Tissue hyperosmolality as a causal factor in vasodilatation following sympathetic stimulation of the submandibular gland.

In a previous investigation, parasympathetic activation of the submandibular gland in the cat was found to cause a considerable increase of regional tissue osmolality, the degree of which was related to the evoked functional hyperemia; intra-arterial hypertonic infusion to the resting gland producing tissue hyperosmolality of similar magnitudes caused graded and marked dilatations (Lundvall and Holmberg 1974). It was concluded that hyperosmolality contributes significantly to the functional hyperemia response. In the present study evidence is presented to indicate that tissue hyperosmolality is a mediator of the dilatation associated with sympathetic activation as well.

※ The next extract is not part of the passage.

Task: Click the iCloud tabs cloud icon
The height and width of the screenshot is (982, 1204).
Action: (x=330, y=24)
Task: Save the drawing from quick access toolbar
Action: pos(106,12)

An increase of tissue hyperosmolality, as traced in the venous effluent, was found at all frequencies of sympathetic stimulation (2-16 Hz). At high stimulation rates it sometimes exceeded the resting control level by more than 20 mOsm/kg H2O. There was a direct relation between the degree of venous hyperosmolality and the hyperemia response observed immediately after cessation of stimulation. Comparison of the dilator effects evoked by sympathetic stimulation and by hypertonic infusion to the resting gland indicated that tissue hyperosmolality is an important causal factor for the nerve induced dilatation, especially at low and moderate stimulation rates.